_Data records_
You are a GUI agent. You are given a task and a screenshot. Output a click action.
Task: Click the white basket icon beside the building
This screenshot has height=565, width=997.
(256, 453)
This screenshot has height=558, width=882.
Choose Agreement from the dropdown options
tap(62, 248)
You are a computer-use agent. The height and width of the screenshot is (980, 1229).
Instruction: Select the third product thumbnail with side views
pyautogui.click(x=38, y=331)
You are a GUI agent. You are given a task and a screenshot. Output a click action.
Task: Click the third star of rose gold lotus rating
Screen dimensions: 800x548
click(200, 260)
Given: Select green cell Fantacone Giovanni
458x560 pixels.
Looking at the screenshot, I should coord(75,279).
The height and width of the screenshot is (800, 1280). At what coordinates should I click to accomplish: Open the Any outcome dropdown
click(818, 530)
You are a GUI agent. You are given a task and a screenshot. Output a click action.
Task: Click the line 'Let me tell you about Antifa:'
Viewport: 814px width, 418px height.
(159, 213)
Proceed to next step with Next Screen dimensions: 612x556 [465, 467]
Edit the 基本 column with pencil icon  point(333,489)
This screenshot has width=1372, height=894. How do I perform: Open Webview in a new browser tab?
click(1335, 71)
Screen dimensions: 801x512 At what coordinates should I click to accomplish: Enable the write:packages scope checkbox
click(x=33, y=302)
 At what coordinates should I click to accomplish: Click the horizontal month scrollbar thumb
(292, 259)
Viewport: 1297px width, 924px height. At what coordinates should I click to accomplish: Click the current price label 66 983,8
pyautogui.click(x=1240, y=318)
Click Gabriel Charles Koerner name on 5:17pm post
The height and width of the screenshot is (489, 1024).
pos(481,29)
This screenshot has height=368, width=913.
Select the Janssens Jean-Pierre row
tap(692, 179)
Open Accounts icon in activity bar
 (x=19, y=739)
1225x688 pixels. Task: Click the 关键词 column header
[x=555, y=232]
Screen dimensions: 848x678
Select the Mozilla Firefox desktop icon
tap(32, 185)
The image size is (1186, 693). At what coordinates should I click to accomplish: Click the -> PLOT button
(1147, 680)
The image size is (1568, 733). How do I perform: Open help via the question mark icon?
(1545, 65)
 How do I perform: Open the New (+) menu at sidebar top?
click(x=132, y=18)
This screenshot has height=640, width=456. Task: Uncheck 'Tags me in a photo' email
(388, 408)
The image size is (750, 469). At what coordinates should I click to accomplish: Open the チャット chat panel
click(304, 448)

_What to do_
Would you mind giving all the records again exactly?

_Solution to the exercise_
You are a GUI agent. You are given a task and a screenshot. Output a click action.
Task: Click the white basket icon beside the building
This screenshot has height=565, width=997.
(256, 453)
This screenshot has height=558, width=882.
Choose Agreement from the dropdown options
tap(62, 248)
You are a computer-use agent. The height and width of the screenshot is (980, 1229).
Instruction: Select the third product thumbnail with side views
pyautogui.click(x=38, y=331)
You are a GUI agent. You are given a task and a screenshot. Output a click action.
Task: Click the third star of rose gold lotus rating
Screen dimensions: 800x548
click(200, 260)
Given: Select green cell Fantacone Giovanni
458x560 pixels.
Looking at the screenshot, I should coord(75,279).
The height and width of the screenshot is (800, 1280). At what coordinates should I click to accomplish: Open the Any outcome dropdown
click(818, 530)
You are a GUI agent. You are given a task and a screenshot. Output a click action.
Task: Click the line 'Let me tell you about Antifa:'
Viewport: 814px width, 418px height.
(159, 213)
Proceed to next step with Next Screen dimensions: 612x556 [465, 467]
Edit the 基本 column with pencil icon  point(333,489)
This screenshot has width=1372, height=894. How do I perform: Open Webview in a new browser tab?
click(1335, 71)
Screen dimensions: 801x512 At what coordinates should I click to accomplish: Enable the write:packages scope checkbox
click(x=33, y=302)
 At what coordinates should I click to accomplish: Click the horizontal month scrollbar thumb
(292, 259)
Viewport: 1297px width, 924px height. At what coordinates should I click to accomplish: Click the current price label 66 983,8
pyautogui.click(x=1240, y=318)
Click Gabriel Charles Koerner name on 5:17pm post
The height and width of the screenshot is (489, 1024).
pos(481,29)
This screenshot has height=368, width=913.
Select the Janssens Jean-Pierre row
tap(692, 179)
Open Accounts icon in activity bar
 (x=19, y=739)
1225x688 pixels. Task: Click the 关键词 column header
[x=555, y=232]
Screen dimensions: 848x678
Select the Mozilla Firefox desktop icon
tap(32, 185)
The image size is (1186, 693). At what coordinates should I click to accomplish: Click the -> PLOT button
(1147, 680)
The image size is (1568, 733). How do I perform: Open help via the question mark icon?
(1545, 65)
 How do I perform: Open the New (+) menu at sidebar top?
click(x=132, y=18)
This screenshot has height=640, width=456. Task: Uncheck 'Tags me in a photo' email
(388, 408)
The image size is (750, 469). At what coordinates should I click to accomplish: Open the チャット chat panel
click(304, 448)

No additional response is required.